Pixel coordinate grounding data
..............................
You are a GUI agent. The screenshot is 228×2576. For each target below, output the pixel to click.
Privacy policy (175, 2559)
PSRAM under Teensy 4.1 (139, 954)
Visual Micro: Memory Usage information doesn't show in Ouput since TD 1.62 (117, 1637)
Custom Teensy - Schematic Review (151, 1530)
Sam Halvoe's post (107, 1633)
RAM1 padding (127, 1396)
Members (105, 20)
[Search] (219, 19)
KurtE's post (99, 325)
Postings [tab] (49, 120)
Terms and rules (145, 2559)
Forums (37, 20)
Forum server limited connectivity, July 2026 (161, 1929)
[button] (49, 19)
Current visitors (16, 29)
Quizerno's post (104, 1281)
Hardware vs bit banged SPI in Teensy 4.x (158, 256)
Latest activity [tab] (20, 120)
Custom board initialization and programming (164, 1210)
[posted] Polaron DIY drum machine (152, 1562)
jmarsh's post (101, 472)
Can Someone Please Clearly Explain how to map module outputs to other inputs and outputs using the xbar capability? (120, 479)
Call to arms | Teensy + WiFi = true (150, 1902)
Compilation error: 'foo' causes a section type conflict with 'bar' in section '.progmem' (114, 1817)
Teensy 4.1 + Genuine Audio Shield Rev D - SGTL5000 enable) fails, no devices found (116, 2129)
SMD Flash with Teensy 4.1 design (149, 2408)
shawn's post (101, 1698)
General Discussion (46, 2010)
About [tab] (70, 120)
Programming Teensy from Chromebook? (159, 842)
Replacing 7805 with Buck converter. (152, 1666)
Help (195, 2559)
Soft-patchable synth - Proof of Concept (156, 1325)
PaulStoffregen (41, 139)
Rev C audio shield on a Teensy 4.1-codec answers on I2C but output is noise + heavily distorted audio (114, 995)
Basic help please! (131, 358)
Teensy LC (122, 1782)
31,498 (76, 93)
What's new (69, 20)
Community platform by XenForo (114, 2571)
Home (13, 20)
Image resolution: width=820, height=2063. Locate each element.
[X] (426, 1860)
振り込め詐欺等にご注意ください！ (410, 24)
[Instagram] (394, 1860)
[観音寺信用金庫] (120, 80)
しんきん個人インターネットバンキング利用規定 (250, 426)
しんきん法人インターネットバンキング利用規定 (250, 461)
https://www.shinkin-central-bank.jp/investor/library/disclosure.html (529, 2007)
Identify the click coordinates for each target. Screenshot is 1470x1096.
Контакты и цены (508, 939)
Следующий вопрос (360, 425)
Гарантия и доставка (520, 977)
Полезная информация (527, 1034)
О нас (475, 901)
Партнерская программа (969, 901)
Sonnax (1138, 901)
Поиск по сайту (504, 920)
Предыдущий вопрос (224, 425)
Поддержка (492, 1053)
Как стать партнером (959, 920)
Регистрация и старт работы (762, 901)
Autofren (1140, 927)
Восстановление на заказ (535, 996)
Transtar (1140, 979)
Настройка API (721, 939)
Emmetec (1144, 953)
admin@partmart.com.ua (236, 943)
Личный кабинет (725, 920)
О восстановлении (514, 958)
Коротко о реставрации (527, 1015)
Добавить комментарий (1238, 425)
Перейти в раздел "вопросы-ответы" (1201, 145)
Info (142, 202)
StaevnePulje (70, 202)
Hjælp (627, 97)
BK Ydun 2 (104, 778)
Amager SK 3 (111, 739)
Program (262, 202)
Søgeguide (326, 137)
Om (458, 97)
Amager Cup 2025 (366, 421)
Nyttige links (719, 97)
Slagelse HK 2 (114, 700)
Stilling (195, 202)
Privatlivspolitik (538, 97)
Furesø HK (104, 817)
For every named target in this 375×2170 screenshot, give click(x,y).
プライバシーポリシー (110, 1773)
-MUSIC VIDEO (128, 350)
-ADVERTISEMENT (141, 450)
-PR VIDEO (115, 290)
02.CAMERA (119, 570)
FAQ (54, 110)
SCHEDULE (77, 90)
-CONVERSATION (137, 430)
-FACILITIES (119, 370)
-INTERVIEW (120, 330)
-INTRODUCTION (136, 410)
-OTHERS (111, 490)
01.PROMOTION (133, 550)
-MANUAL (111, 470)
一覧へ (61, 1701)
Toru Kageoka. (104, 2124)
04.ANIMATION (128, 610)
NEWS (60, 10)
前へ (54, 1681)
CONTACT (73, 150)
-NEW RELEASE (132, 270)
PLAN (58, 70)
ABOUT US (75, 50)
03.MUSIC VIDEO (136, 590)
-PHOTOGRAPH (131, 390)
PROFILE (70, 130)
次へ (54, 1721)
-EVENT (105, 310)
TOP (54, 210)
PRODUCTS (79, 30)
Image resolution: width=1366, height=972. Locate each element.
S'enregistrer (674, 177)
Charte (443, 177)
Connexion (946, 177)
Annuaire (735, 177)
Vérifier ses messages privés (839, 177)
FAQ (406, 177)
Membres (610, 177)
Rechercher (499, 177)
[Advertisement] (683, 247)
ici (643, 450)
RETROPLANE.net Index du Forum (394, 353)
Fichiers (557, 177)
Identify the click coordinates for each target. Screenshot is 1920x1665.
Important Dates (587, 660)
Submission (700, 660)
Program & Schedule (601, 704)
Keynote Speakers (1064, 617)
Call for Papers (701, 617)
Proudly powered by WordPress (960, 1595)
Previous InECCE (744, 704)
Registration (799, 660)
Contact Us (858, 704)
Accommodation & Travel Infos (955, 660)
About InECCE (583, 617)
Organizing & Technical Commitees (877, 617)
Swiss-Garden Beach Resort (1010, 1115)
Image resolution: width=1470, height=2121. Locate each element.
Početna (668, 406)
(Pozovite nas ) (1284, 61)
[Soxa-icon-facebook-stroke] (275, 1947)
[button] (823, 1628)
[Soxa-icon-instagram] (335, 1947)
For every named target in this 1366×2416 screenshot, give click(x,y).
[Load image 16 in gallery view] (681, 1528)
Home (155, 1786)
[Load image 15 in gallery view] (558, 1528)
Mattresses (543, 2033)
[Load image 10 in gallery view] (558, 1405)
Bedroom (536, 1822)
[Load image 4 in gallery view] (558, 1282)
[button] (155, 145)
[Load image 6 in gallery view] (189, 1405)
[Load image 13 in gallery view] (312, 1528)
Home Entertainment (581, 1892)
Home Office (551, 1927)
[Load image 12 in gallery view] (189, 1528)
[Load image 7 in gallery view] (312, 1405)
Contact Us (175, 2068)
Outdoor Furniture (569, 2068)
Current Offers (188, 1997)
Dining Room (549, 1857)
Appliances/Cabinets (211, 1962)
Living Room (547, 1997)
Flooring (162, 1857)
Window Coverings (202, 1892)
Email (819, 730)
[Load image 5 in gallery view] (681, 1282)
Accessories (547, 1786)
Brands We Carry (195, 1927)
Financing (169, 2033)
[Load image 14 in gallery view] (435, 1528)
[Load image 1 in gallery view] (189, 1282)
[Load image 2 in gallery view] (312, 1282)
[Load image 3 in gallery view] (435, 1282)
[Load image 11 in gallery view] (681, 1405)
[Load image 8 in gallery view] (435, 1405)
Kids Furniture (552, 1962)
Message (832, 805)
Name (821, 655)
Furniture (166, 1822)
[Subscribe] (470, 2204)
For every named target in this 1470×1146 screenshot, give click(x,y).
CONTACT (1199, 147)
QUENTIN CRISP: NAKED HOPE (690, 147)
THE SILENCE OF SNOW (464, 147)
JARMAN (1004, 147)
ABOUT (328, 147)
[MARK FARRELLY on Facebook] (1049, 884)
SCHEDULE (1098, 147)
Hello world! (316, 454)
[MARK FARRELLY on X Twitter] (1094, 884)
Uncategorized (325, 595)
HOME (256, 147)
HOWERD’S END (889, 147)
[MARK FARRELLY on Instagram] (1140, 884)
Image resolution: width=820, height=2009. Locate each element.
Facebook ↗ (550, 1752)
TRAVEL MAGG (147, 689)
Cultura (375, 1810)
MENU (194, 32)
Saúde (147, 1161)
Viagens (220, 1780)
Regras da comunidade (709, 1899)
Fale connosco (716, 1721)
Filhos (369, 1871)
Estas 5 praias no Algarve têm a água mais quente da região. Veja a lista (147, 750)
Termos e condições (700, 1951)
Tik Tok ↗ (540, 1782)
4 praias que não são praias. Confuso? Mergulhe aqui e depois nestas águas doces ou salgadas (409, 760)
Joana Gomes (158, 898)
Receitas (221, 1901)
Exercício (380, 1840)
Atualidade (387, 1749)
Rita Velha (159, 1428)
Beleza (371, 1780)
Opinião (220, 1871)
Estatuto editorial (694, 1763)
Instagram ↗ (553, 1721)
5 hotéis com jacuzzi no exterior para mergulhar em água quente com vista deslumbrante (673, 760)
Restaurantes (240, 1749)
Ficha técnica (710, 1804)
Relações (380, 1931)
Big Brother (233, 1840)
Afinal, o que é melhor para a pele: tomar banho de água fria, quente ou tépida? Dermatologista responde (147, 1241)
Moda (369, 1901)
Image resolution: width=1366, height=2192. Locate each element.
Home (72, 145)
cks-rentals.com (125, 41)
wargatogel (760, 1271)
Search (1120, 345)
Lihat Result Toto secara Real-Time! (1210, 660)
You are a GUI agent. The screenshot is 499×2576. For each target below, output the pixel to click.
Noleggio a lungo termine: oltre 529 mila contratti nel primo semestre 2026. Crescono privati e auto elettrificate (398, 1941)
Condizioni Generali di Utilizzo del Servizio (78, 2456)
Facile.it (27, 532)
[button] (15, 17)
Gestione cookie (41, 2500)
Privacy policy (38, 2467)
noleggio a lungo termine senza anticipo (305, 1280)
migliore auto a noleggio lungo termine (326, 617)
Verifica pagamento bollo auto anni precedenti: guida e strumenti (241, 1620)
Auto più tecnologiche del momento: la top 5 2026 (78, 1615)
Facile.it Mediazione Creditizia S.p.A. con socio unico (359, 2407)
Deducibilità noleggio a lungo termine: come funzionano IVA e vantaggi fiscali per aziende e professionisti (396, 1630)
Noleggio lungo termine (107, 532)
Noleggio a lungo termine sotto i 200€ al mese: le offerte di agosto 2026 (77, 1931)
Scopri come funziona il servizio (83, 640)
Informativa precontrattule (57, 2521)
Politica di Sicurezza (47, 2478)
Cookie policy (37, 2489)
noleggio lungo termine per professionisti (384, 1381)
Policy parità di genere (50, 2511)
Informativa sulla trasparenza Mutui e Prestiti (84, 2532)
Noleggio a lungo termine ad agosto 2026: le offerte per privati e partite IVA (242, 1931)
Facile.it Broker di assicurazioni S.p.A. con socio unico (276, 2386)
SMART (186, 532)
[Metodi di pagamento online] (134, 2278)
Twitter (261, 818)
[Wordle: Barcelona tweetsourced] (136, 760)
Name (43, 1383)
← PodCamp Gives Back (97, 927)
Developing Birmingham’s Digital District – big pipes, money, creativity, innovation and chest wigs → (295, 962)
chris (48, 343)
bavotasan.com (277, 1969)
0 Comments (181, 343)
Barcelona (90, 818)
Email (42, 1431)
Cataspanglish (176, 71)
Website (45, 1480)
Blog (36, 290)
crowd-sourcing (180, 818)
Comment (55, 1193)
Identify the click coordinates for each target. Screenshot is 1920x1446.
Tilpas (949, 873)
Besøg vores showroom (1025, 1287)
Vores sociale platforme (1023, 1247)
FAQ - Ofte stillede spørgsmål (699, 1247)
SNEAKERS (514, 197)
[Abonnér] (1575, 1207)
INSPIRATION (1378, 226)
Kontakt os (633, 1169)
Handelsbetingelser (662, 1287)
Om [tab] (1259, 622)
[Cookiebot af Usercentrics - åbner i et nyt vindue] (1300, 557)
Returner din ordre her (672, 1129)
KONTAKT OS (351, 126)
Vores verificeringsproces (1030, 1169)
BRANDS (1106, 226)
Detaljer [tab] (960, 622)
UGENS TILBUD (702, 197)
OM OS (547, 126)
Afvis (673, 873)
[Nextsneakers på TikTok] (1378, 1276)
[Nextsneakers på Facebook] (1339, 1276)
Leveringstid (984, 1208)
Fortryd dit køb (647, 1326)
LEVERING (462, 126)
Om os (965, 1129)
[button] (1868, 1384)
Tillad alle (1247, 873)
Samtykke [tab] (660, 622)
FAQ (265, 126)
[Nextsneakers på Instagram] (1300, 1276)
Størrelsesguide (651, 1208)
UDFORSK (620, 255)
..............................
Give back precisely the lines above that start at the line containing "О восстановлении (514, 958)" and end at the line containing "-INTERVIEW (120, 330)", inclusive. No other lines belong in the output.

О восстановлении (514, 958)
Коротко о реставрации (527, 1015)
Добавить комментарий (1238, 425)
Перейти в раздел "вопросы-ответы" (1201, 145)
Info (142, 202)
StaevnePulje (70, 202)
Hjælp (627, 97)
BK Ydun 2 (104, 778)
Amager SK 3 (111, 739)
Program (262, 202)
Søgeguide (326, 137)
Om (458, 97)
Amager Cup 2025 (366, 421)
Nyttige links (719, 97)
Slagelse HK 2 (114, 700)
Stilling (195, 202)
Privatlivspolitik (538, 97)
Furesø HK (104, 817)
For every named target in this 375×2170 screenshot, give click(x,y).
プライバシーポリシー (110, 1773)
-MUSIC VIDEO (128, 350)
-ADVERTISEMENT (141, 450)
-PR VIDEO (115, 290)
02.CAMERA (119, 570)
FAQ (54, 110)
SCHEDULE (77, 90)
-CONVERSATION (137, 430)
-FACILITIES (119, 370)
-INTERVIEW (120, 330)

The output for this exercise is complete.